Evidentemente que para implementar esse conjunto de medidas é preciso ter dinheiro, o governo Bolsonaro tenta nos convencer que sem a reforma da Previdência o país está quebrado, mas o que ele não diz é que a dívida pública consome praticamente metade do Orçamento todos os anos.

Esse dinheiro que deveria estar sendo investido na Saúde e na Educação, no combate à violência e em outras áreas sociais, tem sido sistematicamente desviado para os bolsos de banqueiros e especuladores nacionais e internacionais, e tudo o que o governo Bolsonaro tem dito e feito desde que assumiu a presidência (os duríssimos cortes no orçamento e a campanha midiática para aprovar a reforma da Previdência), tem um único objetivo: manter e assegurar mais lucros para os bancos privados e para as empresas. Por isso, a tarefa que está colocada hoje é derrotar esse governo, e para isso é necessária uma grande greve geral que unifique toda a classe, homens e mulheres e que sirva para por abaixo Bolsonaro e seus planos de ataque à classe trabalhadora, nesse sentido, a luta contra o machismo e a violência não está descolada das lutas mais gerais da classe, pelo contrário, é parte dela e deve ser assumido por todos os trabalhadores como uma demanda sua.

Bolsonaro e seus agentes são inimigos das mulheres e pouco se importam com as nossas vidas, por isso é fundamental derrotá-lo. Mas atenção! Nenhum governo que esteja a serviço dos patrões vai acabar com a violência e garantir melhores condições de vida para as mulheres trabalhadoras. O PT por exemplo, governou por mais de uma década e inclusive elegeu a primeira mulher presidenta do país, no entanto, isso não serviu para mudar estruturalmente a vida das mulheres trabalhadoras, sequer foi o suficiente para garantir uma lei de salário igual para trabalho igual ou a descriminalização e legalização do aborto ou mesmo reduzir os índices da violência contra a mulher, pois sem dinheiro para a aplicação da lei Maria da Penha, virou letra morta durante todos esses anos de governo petista.

Só um governo que esteja integralmente a serviço da classe trabalhadora poderá de fato implementar essas medidas, um governo dos trabalhadores sem patrões e sem burgueses, que se apoie em conselhos populares para governar. Por isso, junto com a tarefa de derrotar Bolsonaro é preciso também travar uma luta sem tréguas contra qualquer projeto de conciliação de classes. Para nós, a luta contra o machismo e a violência não pode estar desvinculada da luta pela transformação da sociedade, ou seja, para pôr fim ao capitalismo e construir o socialismo.

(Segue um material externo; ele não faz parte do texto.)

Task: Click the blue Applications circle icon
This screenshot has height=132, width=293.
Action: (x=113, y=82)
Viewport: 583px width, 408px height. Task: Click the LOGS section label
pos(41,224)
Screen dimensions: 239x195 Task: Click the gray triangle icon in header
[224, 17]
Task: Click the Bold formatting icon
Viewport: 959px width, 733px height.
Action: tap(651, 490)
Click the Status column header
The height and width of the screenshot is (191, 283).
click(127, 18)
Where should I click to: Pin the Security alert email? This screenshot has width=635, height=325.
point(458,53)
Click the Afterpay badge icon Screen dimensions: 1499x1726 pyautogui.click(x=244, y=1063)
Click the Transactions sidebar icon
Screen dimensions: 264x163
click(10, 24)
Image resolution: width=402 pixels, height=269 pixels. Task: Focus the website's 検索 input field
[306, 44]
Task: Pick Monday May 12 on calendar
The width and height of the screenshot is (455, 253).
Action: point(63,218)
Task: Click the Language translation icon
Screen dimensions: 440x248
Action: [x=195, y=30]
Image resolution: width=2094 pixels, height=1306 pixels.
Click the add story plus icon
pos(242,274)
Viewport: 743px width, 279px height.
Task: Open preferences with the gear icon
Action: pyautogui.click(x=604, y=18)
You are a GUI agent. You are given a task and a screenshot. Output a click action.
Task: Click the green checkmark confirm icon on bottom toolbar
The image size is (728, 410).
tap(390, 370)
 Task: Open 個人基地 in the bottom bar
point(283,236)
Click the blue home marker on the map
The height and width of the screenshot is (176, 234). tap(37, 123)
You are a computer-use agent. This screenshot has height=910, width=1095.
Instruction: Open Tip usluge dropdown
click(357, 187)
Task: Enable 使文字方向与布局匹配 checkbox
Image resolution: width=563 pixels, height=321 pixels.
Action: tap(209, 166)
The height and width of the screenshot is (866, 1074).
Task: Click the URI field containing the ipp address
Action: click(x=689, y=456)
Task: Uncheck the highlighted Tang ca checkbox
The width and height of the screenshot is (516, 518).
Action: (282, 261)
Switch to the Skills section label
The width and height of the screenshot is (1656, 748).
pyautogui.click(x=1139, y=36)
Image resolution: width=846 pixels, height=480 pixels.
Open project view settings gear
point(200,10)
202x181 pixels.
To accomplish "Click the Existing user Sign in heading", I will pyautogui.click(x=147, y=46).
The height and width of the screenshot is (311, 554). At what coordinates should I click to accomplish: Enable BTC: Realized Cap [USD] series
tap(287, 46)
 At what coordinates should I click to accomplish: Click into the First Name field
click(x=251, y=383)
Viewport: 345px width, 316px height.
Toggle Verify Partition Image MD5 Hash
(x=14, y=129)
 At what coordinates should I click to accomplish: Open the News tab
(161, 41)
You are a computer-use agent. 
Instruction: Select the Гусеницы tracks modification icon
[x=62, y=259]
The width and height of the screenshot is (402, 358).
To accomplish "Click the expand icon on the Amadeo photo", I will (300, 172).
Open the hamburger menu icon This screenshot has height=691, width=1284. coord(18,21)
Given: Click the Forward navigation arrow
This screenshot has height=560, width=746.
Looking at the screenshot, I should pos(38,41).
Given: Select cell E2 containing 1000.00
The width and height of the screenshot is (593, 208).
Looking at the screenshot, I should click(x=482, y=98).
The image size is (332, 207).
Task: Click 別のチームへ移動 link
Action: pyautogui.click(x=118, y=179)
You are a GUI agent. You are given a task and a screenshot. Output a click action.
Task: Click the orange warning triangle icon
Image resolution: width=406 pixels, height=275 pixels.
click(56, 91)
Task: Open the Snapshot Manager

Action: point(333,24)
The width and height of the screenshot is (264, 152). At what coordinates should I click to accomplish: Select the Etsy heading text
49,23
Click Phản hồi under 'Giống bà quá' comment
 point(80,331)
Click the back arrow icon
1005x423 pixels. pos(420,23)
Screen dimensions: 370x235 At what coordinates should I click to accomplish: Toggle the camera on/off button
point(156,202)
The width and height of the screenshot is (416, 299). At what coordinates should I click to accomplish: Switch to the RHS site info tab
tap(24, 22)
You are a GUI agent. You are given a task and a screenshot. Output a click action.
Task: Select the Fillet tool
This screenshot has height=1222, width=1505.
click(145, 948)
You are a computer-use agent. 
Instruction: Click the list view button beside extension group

Qualquer organização que defenda que é possível acabar com a opressão nos marcos do capitalismo está mentindo, qualquer organização que proponha uma unidade permanente das mulheres trabalhadoras com as burguesas estará na prática traindo as trabalhadoras.

As mulheres trabalhadoras não podem se deixar enganar, o fim da opressão e do machismo só é possível com o fim do capitalismo, mas a derrota do capitalismo tampouco é possível pela via eleitoral e muito menos por meio de projetos eleitoreiros de conciliação de classes. Pelo contrário, o país precisa de uma revolução de toda a classe trabalhadora contra a burguesia, na qual as mulheres devem ser vanguarda, combinando a luta contra opressão e o machismo à luta contra o capitalismo e a exploração!